Admitamos que la primera vez se ofende por ignorancia; pero creamos que la segunda suele ser por villanía.(José Ingenieros)
Fue en 2º de BUP o en 3º, ahora no estoy segura, que tuve un profesor de ética al que llamaremos X. Ahora estoy dudando también si era de ética o de filosofía. Da igual. Como tengo tan mala memoria, y la poca que tengo es selectiva y la suelo emplear en otro tipo de cosas, ya me corregirá quién me tenga que corregir si me equivoco en los detalles, que no en el contenido, que éste sí lo recuerdo bien.
Como decía, el profesor que impartía ética o filosofía, o las dos, llegó el segundo día de clase y nos dijo: sacad una hoja en blanco. En ella vais a escribir de forma anónima lo que opináis de vuestros compañeros. No de todos, sólo de los que os llamen la atención, para bien y para mal.
Uff, pensamos todos. Y procedimos, amparados en un anonimato cruel y adolescente, a poner a caldo al personal. Era la primera semana de clase, y la mayoría apenas nos conocíamos, así que nuestras opiniones se fundamentaron principalmente en nuestras breves primeras impresiones. El profesor con nombre de estrella Hollywoodiense recogió las cartas, las mezcló, y procedió a leerlas.

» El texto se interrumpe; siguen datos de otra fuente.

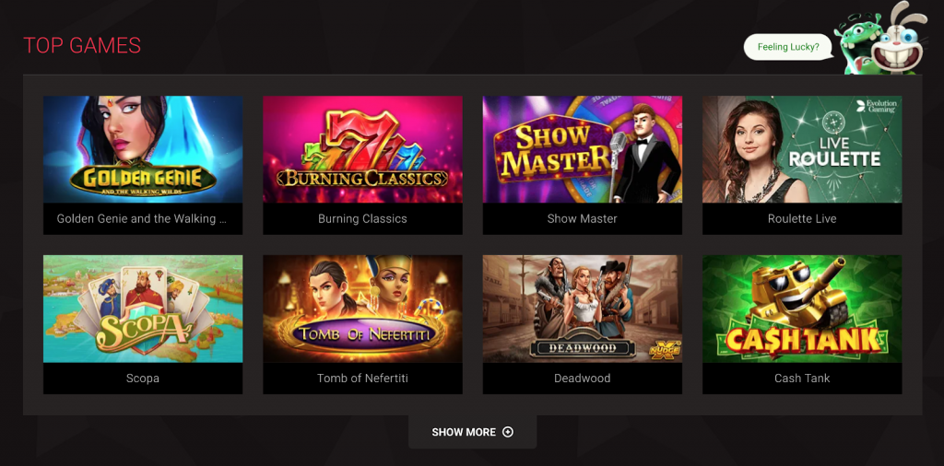Click the Golden Genie and the Walking title

point(142,219)
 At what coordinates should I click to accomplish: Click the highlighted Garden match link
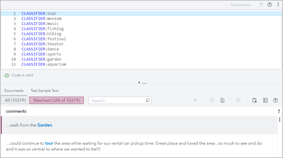click(44, 125)
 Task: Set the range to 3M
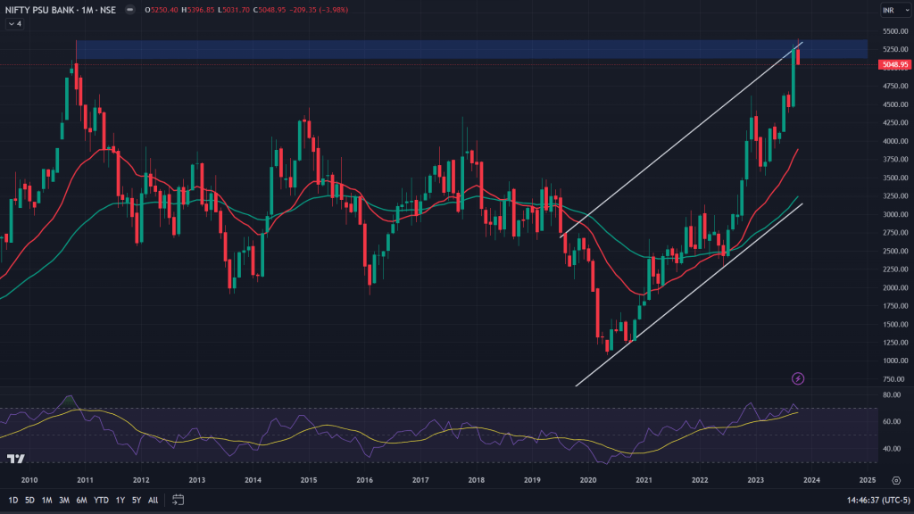64,500
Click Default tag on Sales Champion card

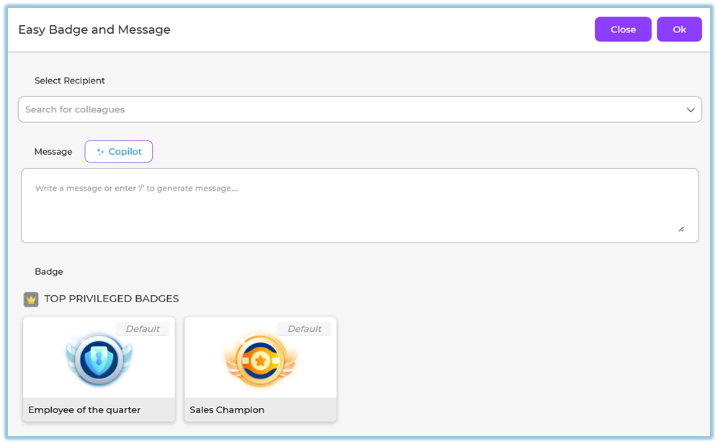[304, 329]
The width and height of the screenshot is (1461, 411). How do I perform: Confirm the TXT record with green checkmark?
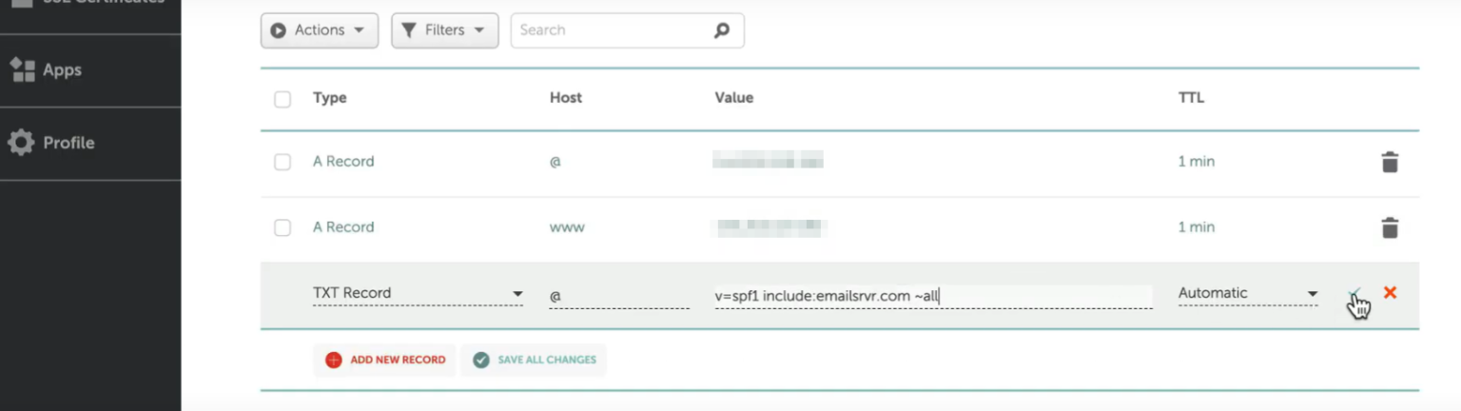coord(1354,293)
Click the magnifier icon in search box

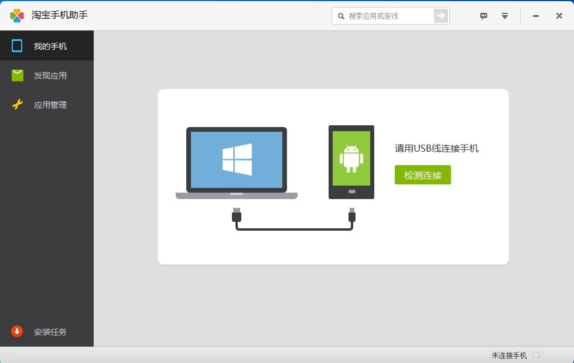pos(341,16)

Todos esperábamos con la tensión reflejada en nuestros púberes rostros salir lo mejor parados posible del juicio al que sin comerlo ni beberlo nos íbamos a ver sometidos. No hubo tiempo de leerlas todas, pero sí la mayoría. Yo terminé la clase con una extraña sensación agridulce en el cuerpo, aunque más dulce que agria. Se me mencionó bastante, sí, pero en general más para bien que para mal. Recibí unas críticas positivas completamente entusiastas que compensaron y eclipsaron a mi parecer las críticas negativas que también recibí, y por cierto redactadas con igual entusiasmo.

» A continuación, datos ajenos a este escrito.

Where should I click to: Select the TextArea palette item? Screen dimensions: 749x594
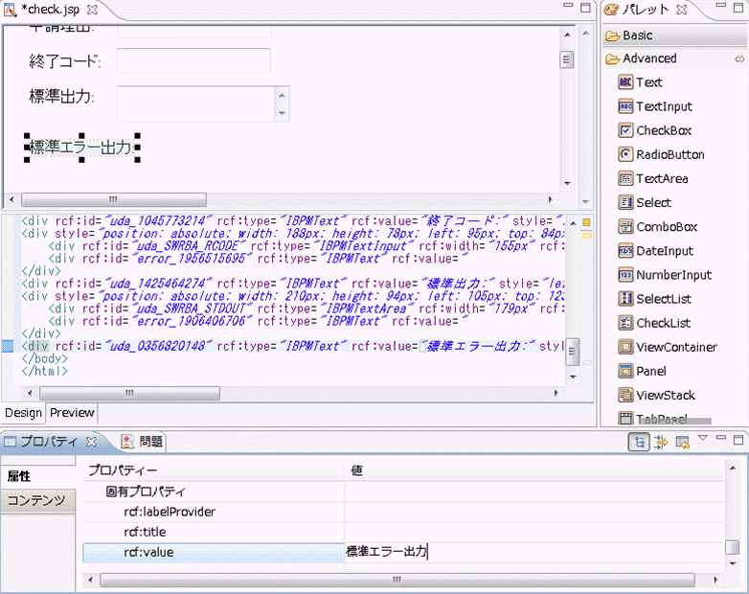tap(661, 178)
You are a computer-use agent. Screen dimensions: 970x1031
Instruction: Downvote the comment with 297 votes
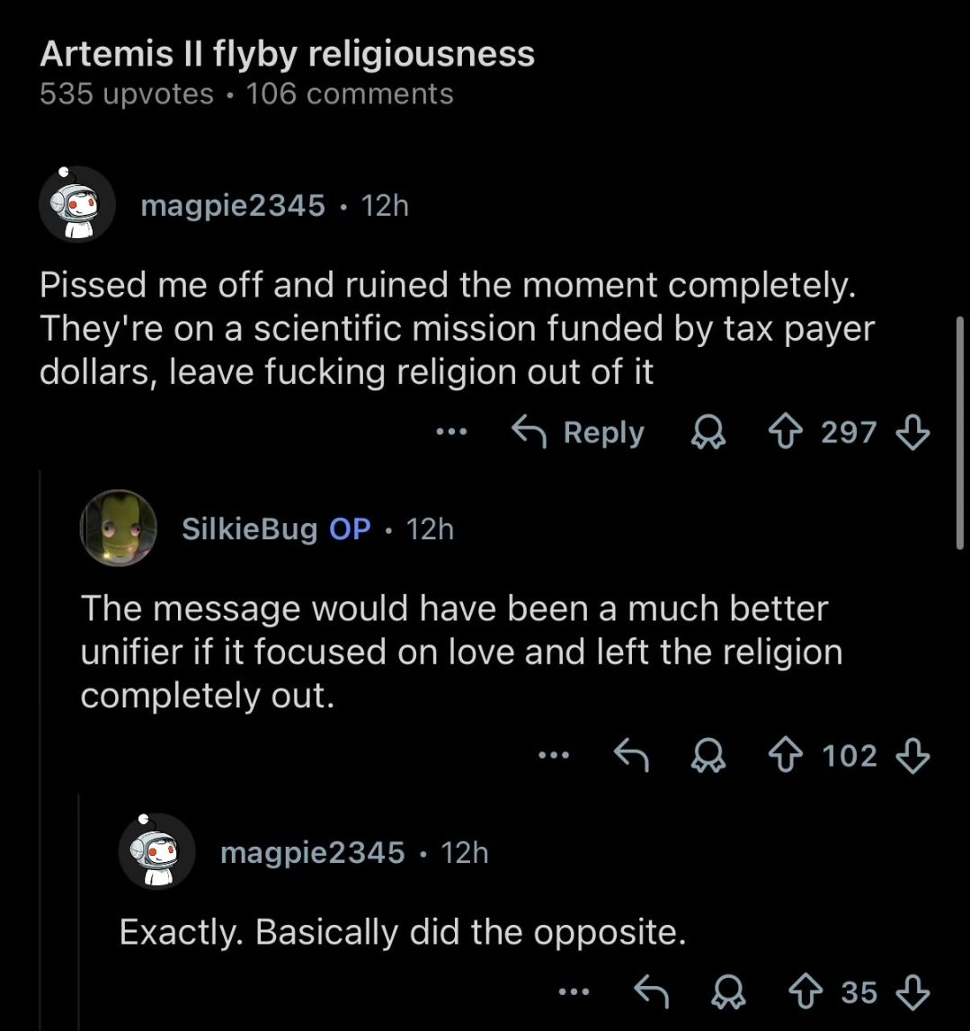pos(913,432)
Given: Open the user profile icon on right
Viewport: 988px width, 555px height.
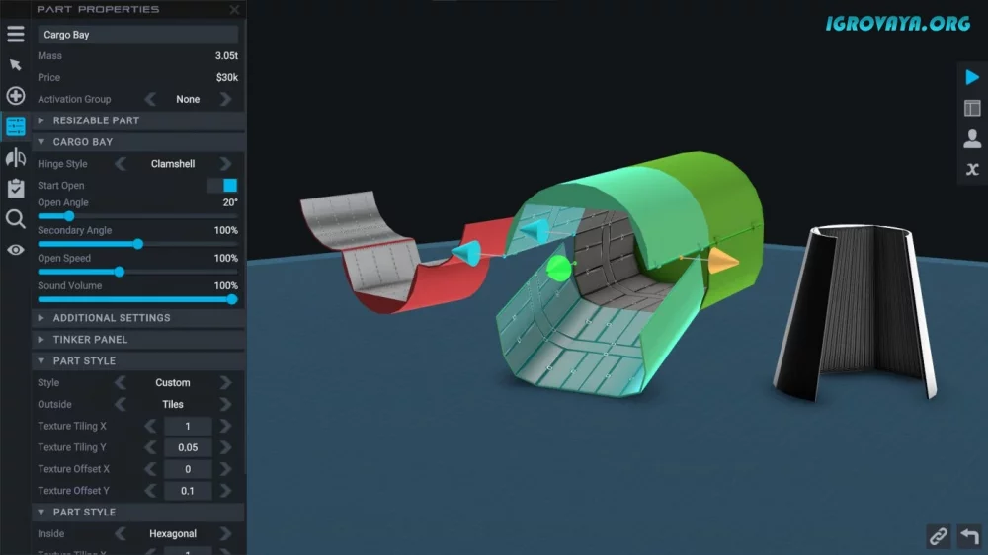Looking at the screenshot, I should pos(971,139).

No pudo decir lo mismo alguien, a quien para proteger su anonimato voy a llamar “Y”.
“Y” aparecía en casi todas las cartas, pero en ninguna para bien. A “Y” la insultaron, la criticaron con saña, de manera hiriente, donde más pudiera dolerle. Si queréis saber qué le dijeron exactamente, me lo voy a tener que inventar porque no lo recuerdo: borde, enterada, gilipollas, prepotente, me cae fatal, no la soporto con esa cara de rata, etc etc… Insisto en lo de la corrección de los detalles, aunque creo que no voy muy errada en la clase de cosas que “Y” tuvo que escuchar. Demasiado para una pobre adolescente en plena edad de reafirmación. “Y” salió de clase llorando, se introdujo en un lavabo y de ahí no hubo quien la sacara. Por cierto, he dicho “la insultaron” y no “la insultamos”, porque a mí me caía bien. Yo la conocía del año anterior, y me hacía gracia su humor afilado, sus contestaciones secas y muchas veces ciertamente bordes. Sabía que tras su fachada se escondía una buena tía, así que me dio mucha pena no haberlo mencionado en mi carta. Creo que fui la única que no la nombró ni para bien ni para mal.
El profesor X llegó al día siguiente, o cuando tocara, con la extraña noticia de que había perdido el resto de las cartas, así que teníamos que volver a realizar el ejercicio. Sorprendentemente, esta vez a “Y” todo el mundo la quería. “Y” era de lo mejorcito que había en clase y en el instituto entero. Nadie, absolutamente nadie de los que la pusieron a parir en la primera carta repitió su crítica, es más, “Y” no recibió sino halagos y buenas palabras, incluidas las mías, que vi en esa segunda carta la oportunidad de enmendar mi error. ¿Hipocresía la de todos? ¿Lástima? Yo creo que más de lo segundo que de lo primero, agudizado por un intenso sentimiento de culpa al ver la reacción de “Y” al escuchar todas las críticas.
Siempre pensé que el profesor X no había perdido las cartas. Siempre sospeché que nos puso a prueba, que nos utilizó para extraer empíricamente sus conclusiones sobre la naturaleza humana. A día de hoy me sigue pareciendo una crueldad. ¿Vosotros querríais saber qué piensa realmente sobre vosotros la gente que os rodea?